__THE REQUEST__
Can you put the listing lines from the one containing "Open Chrome extensions puzzle icon" up to and including the one containing "[x=124, y=42]" into a Markdown table with the columns Row and Line, leaving out any blank lines?

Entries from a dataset
========

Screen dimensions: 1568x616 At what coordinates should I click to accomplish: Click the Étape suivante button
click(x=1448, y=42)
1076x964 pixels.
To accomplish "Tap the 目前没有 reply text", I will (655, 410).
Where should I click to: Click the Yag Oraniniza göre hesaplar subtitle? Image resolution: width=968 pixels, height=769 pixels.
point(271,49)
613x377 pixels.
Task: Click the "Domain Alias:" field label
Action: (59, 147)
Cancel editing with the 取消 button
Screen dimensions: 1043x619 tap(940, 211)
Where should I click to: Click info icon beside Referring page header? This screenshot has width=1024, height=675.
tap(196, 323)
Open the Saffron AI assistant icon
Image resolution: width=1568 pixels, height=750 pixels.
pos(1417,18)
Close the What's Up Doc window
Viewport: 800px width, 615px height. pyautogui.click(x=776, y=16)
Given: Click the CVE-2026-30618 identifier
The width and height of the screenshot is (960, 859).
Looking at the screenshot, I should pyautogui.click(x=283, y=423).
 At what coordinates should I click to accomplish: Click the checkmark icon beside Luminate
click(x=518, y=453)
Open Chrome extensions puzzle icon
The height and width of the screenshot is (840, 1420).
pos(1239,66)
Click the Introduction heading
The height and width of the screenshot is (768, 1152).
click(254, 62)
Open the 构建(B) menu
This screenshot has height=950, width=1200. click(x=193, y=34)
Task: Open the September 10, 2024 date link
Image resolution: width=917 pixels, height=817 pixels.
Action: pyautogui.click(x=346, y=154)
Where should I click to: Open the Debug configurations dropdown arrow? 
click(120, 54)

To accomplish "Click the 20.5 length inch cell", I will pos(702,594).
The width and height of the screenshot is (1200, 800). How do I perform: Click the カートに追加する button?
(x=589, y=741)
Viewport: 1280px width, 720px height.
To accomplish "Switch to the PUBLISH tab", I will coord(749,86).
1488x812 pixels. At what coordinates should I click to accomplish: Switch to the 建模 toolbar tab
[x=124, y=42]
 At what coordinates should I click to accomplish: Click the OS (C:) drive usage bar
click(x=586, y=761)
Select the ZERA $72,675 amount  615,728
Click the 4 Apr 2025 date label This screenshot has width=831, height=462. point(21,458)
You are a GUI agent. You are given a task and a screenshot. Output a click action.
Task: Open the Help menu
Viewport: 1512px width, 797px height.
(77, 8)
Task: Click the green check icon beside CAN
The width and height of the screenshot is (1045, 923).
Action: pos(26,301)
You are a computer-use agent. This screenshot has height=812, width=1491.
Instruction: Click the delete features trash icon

========

__OUTPUT__
| Row | Line |
|---|---|
| 1 | Open Chrome extensions puzzle icon |
| 2 | The height and width of the screenshot is (840, 1420). |
| 3 | pos(1239,66) |
| 4 | Click the Introduction heading |
| 5 | The height and width of the screenshot is (768, 1152). |
| 6 | click(254, 62) |
| 7 | Open the 构建(B) menu |
| 8 | This screenshot has height=950, width=1200. click(x=193, y=34) |
| 9 | Task: Open the September 10, 2024 date link |
| 10 | Image resolution: width=917 pixels, height=817 pixels. |
| 11 | Action: pyautogui.click(x=346, y=154) |
| 12 | Where should I click to: Open the Debug configurations dropdown arrow?  |
| 13 | click(120, 54) |
| 14 | To accomplish "Click the 20.5 length inch cell", I will pos(702,594). |
| 15 | The width and height of the screenshot is (1200, 800). How do I perform: Click the カートに追加する button? |
| 16 | (x=589, y=741) |
| 17 | Viewport: 1280px width, 720px height. |
| 18 | To accomplish "Switch to the PUBLISH tab", I will coord(749,86). |
| 19 | 1488x812 pixels. At what coordinates should I click to accomplish: Switch to the 建模 toolbar tab |
| 20 | [x=124, y=42] |